Transparency needed to improve choice for legal services customers

19th Aug 2016

Customer choice is being hampered by a lack of information, research from the Legal Services Consumer Panel shows.

According to the panel’s Legal Services Consumer Tracker 2016 report, there is a clear gap between legal services customers who are confident and knowledgeable and those who are not, with the latter experiencing lower levels of satisfaction and trust. 

The data, collected by the panel over six years, shows that while there has been some progress in the use of fixed fees and improved customer confidence, the pace of change has been slow. 

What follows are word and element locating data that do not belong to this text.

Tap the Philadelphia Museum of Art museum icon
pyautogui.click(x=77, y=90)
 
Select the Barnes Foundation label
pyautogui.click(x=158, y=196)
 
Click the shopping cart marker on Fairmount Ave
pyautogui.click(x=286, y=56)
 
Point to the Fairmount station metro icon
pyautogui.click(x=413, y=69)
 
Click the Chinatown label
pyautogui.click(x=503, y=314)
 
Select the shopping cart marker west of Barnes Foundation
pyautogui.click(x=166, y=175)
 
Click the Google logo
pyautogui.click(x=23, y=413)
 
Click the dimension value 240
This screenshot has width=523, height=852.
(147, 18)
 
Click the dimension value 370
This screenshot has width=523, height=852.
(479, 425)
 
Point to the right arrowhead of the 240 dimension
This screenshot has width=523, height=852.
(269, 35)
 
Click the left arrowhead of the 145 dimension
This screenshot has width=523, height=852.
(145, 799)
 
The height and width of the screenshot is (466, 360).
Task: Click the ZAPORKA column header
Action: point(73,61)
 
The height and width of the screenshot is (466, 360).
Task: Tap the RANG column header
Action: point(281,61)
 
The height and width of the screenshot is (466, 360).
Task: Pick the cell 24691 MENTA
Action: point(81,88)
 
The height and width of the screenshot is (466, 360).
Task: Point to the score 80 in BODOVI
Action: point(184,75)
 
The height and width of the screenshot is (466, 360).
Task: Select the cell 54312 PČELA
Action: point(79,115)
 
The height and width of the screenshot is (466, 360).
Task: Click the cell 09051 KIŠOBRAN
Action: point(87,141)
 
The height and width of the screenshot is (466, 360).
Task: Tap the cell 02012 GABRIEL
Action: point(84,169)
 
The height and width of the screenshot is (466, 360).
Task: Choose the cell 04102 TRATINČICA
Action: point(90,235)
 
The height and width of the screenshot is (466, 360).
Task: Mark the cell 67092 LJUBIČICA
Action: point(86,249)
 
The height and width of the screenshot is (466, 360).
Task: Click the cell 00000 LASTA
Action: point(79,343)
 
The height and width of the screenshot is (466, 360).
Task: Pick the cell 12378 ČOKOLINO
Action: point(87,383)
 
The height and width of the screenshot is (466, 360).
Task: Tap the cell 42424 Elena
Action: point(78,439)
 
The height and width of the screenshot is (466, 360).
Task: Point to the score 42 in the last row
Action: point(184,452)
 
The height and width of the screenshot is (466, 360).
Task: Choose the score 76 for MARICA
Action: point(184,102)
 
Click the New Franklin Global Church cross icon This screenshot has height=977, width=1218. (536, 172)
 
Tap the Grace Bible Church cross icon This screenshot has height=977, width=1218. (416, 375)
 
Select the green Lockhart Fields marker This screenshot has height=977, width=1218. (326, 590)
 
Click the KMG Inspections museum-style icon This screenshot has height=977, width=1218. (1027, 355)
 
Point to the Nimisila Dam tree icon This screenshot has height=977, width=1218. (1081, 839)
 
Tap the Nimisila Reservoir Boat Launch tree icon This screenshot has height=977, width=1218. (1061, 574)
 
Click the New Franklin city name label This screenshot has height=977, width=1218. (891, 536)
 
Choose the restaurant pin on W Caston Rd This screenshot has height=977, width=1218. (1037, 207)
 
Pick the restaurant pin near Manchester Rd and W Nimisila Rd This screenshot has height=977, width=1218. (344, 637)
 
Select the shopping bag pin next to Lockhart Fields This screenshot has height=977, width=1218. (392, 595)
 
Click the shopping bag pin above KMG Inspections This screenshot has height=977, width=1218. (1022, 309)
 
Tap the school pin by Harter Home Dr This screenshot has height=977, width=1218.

It reveals that just one in four customers shopped around for a legal service in the last six years, while trust in lawyers has dropped to 42%, after standing at 47% in 2012. Findings from the Institute of Customer Service’s latest UK Customer Satisfaction Index suggest that trust is more significant a factor in customer satisfaction than ever before, with data showing a clear correlation between high levels of trust and superior satisfaction.

The panel’s report also shows that, while reputation is the most important factor when choosing a legal services provider, price, convenience and speed are also key in helping consumers make their choice. 

The report follows the Competition and Markets Authority (CMA)’s interim report into the supply of legal services, released last month. The study found that a lack of upfront pricing was primarily to blame for lack of competition within the sector. 

“Over the last six years we’ve seen some positive improvements, but we are at a stage now where we should all expect more,” says Elisabeth Davies, the panel’s chair. “Regulators should be doing more to better equip consumers with the information they need about costs and quality to make informed choices. 

“The recent CMA report highlighted the negative impact of opaque pricing structures and costs across the market, as well as the need to be able to demonstrate quality before purchase. Now is the time for regulators to take stock of what they can do to improve this situation and to commit to taking action. In the absence of effective information, we’re not going to have effective competition.”